Yep. It’s a correlation. Our intuition indeed tells us to correlate the received signal against the modulated training sequence, and look for the correlation peak. If we didn’t have a dispersive channel, the story ends here.

The dispersive channel makes things a bit more subtle! Remember, what’s received is not going to look like what’s transmitted, so we have to be careful in our analysis. When we ran the least-squares, we were careful to run it only on the slice of received training sequence that was unaffected by unknown data.
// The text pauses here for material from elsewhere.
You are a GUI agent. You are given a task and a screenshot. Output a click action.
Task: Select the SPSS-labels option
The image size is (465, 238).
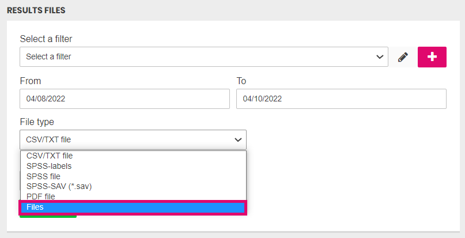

It’s possible we might have to do something similar here – use a subset of the training sequence, and not the whole thing.

index reckoning #

If the channel’s delay spread is \(L\) symbol intervals long, we have a couple reasonable choices for the correlation “template”:

the full training sequence
the training sequence with \(L\) symbols removed from the beginning
the training sequence with \(L\) symbols removed from the end
the training sequence with \(L\) symbols removed from both ends

I learned enough SAGE to calculate the symbolic expressions for the first two cases (with a channel length of 4, a training sequence length of 10, and 10 symbols before and after the training sequence) to see if there was some insight attainable by looking at the output:

sage: prepend_data = list(var('XXXXXXXXXX_%d' % (i)) for i in range(10))
sage: TS = list(var('TS_%d' % (i+10)) for i in range(10))
sage: append_data = list(var('XXXXXXXXXX_%d' % (i+20)) for i in range(10))
sage: burst = prepend_data + TS + append_data
sage: chan = list(var('CHAN_%d' % (i+1)) for i in range(4))
sage: received = convolution(burst, chan)
sage: convolution(received, list(reversed(TS)))
sage: convolution(received, list(reversed(TS[4:10])))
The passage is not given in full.